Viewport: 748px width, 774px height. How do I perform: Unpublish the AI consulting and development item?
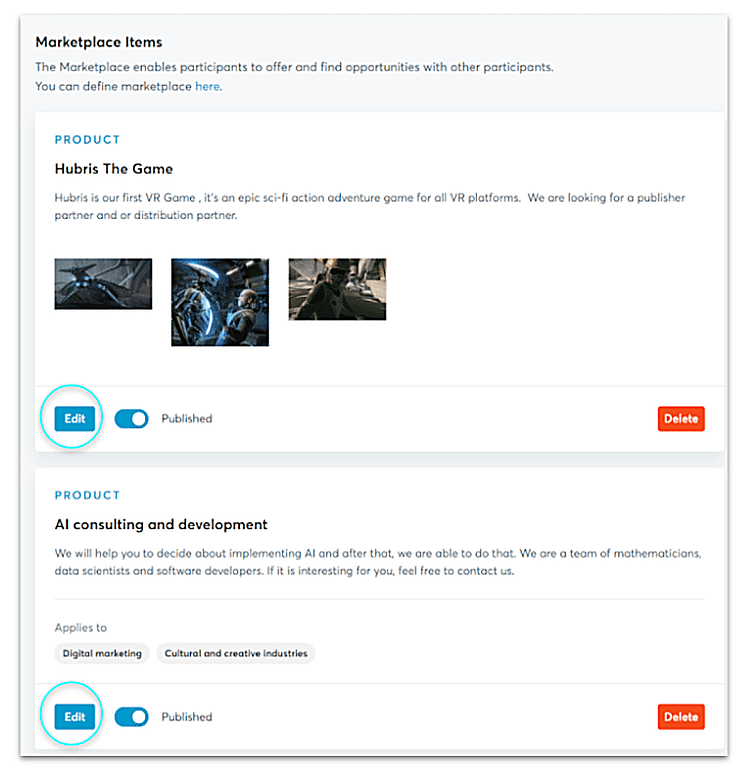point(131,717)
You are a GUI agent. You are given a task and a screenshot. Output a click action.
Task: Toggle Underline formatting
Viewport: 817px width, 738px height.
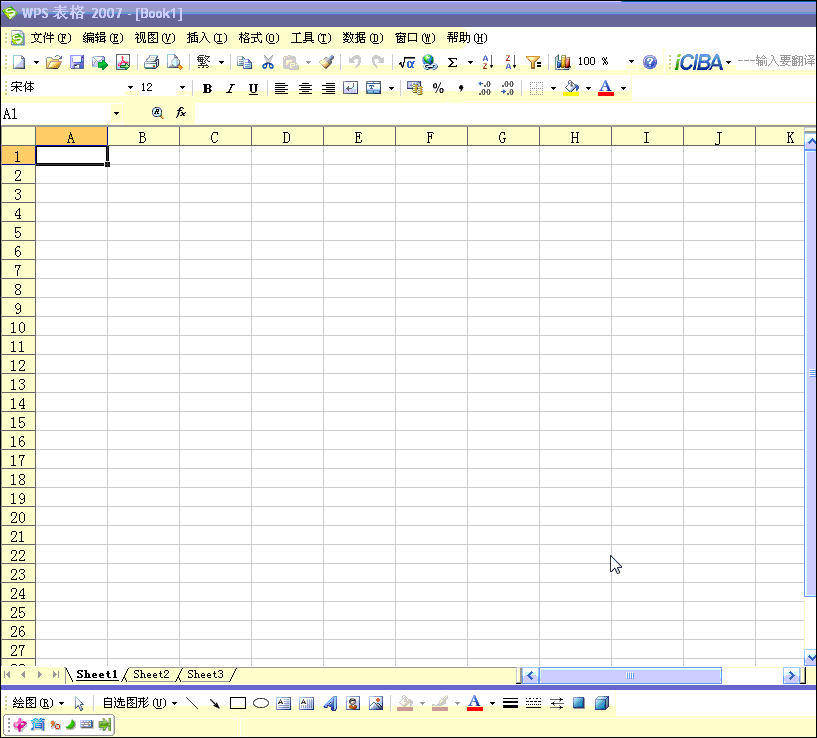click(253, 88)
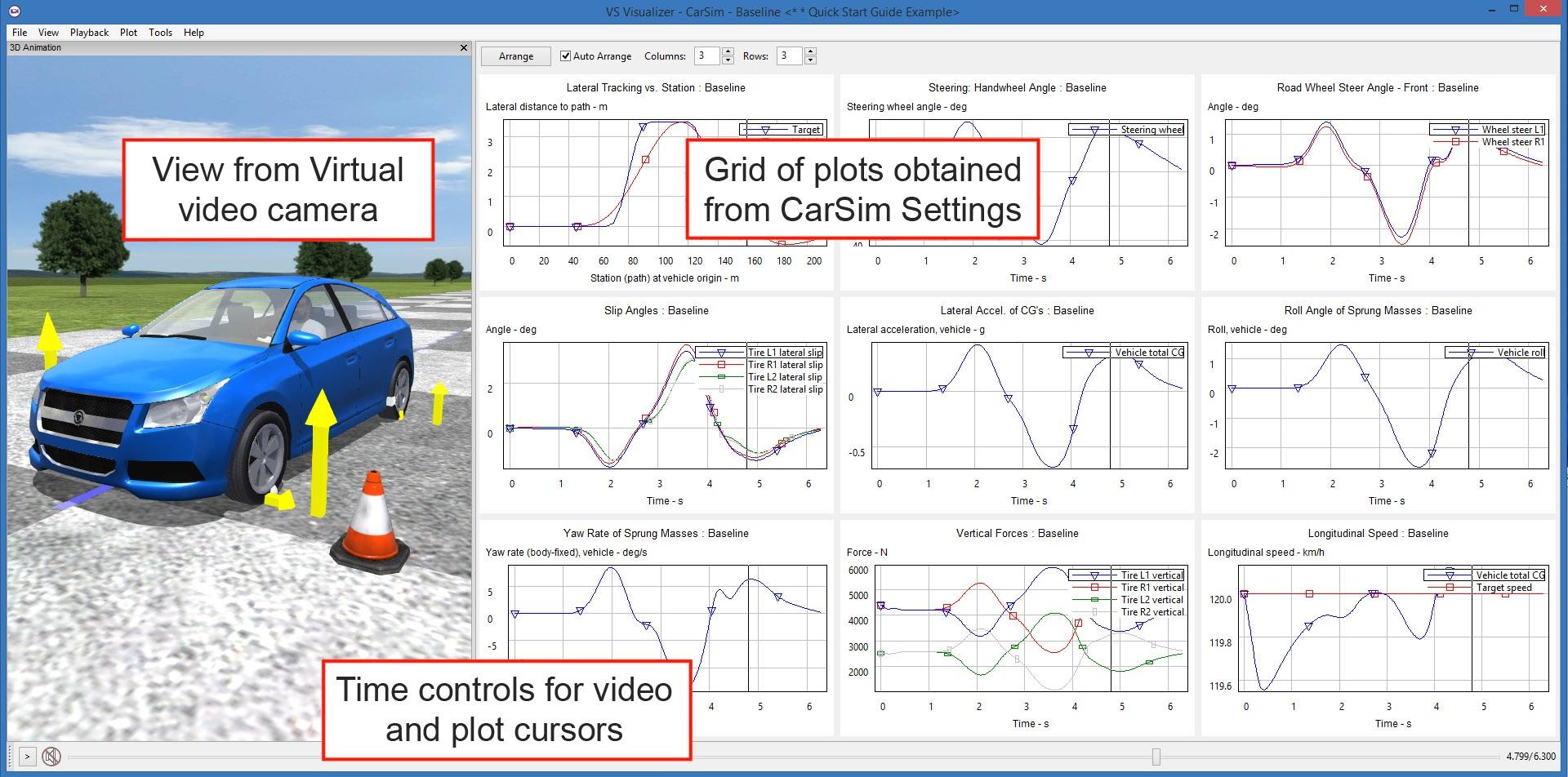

------------

Quote the text of every entry above word for word, leaving out the pictures.

Viewport: 748px width, 774px height. How do I perform: Unpublish the AI consulting and development item?
point(131,717)
You are a GUI agent. You are given a task and a screenshot. Output a click action.
Task: Toggle Underline formatting
Viewport: 817px width, 738px height.
click(253, 88)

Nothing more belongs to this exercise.